Oyunu, sahneye konulamama ihtimalini de düşünerek 'okuma tiyatrosu' olarak kurguladım. Ama tek kişilik, tek perde oyun olarak sahneye konulabilir. Birden fazla oyuncu da yer alabilir. Şimdilik adını vermeyeceğim bir grup oyunu sahneye koymak için izin istedi. Telif istemeden, tabii oyun metninde değişiklik yapılmaması veya küçük değişiklikler için onayımın alınması şartıyla izin verdim. Ayrıca iki kentte de 'okuma tiyatrosu' yapılacak.
* * *
Şaşkınlığına şaşıyoruz
Kitabın bir bölümünde mahpusların tiradını görüyoruz. "Ben bir sayı değilim, Ben insan hakları örgütlerinin raporlarında geçen anonim bir isimden çok daha fazlasıyım" diyor. Burada dışarıdan içeriye mahpuslara bakışımıza bir eleştiri mi var? Yıllardır sivil toplumun yarattığı "İstatistik yabancılaşması" acaba sol, sosyalist, demokrat kesimleri de mi etkilemeye başladı? "Hapishanede yoldaşlarımız direniyorlar" derken onların en temel insani özlemlerine, yoksunluklarını görmezden mi geliyoruz?
'Sivil Toplumculuk', neoliberal dönemin "mış, miş" gibi yapma, oyalama teorisi olarak gündeme gelmişti. Buna muhalifmiş gibi görünme de diyebiliriz. Sanırım Hindistanlı yazar düşünür Arundhati Roy sivil toplum örgütleri için Truva atı benzetmesi yapmıştı. Süreç içinde sivil toplumculuk söylemi kanıksandı. Ensar vakfı da 'Sivil toplum örgütüyüz' diyor. İlim yayma cemiyeti de. Devletin yapması gereken görevleri üstlenen hayır kurumları da. Bunların dışında sivil toplum örgütüyüz diyen bazı kurumlarda özveri ile çalışan, gerçekten samimi demokrat gönüllüler var. Burjuva hümanistler de var. Dönem dönem yollarımız çakışıyor, birlikte slogan attığımız da oluyor. Diğer yandan kimi sol muhalifler bile kendi kurumlarını, derneklerini sivil toplum örgütü diye tanıtmaya başladılar. Bildiğiniz gibi sivil toplum örgütlerine 'Hükümet dışı organizasyonlar' denildi başlarda ama büyük çoğunluğu devlete, sisteme, insanı ve doğayı katleden sermaye sınıfına karşı mesafeli olamadılar. Bunda fon alma yarışı da etkili oldu tabi.
Örneğin sivil toplum örgütü olduğunu söyleyen Greenpeace borsada 5 milyon batırdı haberi karşısında "nasıl olur, nasıl batırırlar" diye soruldu.
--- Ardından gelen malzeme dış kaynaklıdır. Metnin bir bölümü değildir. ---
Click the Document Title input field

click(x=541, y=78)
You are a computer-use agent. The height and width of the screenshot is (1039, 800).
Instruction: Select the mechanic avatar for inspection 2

Ama soru yanlıştı. Doğru soru şuydu: Greenpeace 5 milyon doları nereden buldu. "Görülmüştür Kolektifi fonsuz nasıl çalışabiliyor" diye soruyor bazı arkadaşlar şaşkınlıkla. Biz de onların şaşkınlığına şaşıyoruz. Özgür Üniversite yıllardır fonsuz faaliyet yürütüyor. Karaburun Bilim Kongresi de fonsuz gerçekleşiyor. Örnekler çoğaltılabilir. 12 Eylül faşist darbesi öncesi bizler, sosyalistler, Kürt yurtseverler 'Demokratik Kitle Örgütleri' derdik. Neyse konuyu dağıtmayayım. Başka bir söyleşide bunu tartışırız. Ancak şunu vurgulamalıyım ki yanlış anlaşılmalara neden olmasın: Başta benim de üyesi olduğum İnsan Hakları Derneği olmak üzere İnsan hakları Örgütleri, ÇHD, ÖHD, TAYAD, sol, sosyalist, yurtsever örgütler, dernekler güçleri oranında hapishanelerde politik mahpuslara uygulanan mezalime karşı kararlı, vefalı bir çalışma yürütüyorlar. Kimi zaman da saldırıya uğruyor, hedef gösteriliyorlar. Hapse giriyorlar.
Sonuç itibariyle bu alıntı yaptığınız repliği, yazarın eleştirisi olarak yorumlamayın derim. Bu bir durum saptaması. Tutsakların dönem dönem ilettiği şikayetlerden, sitemlerden biri.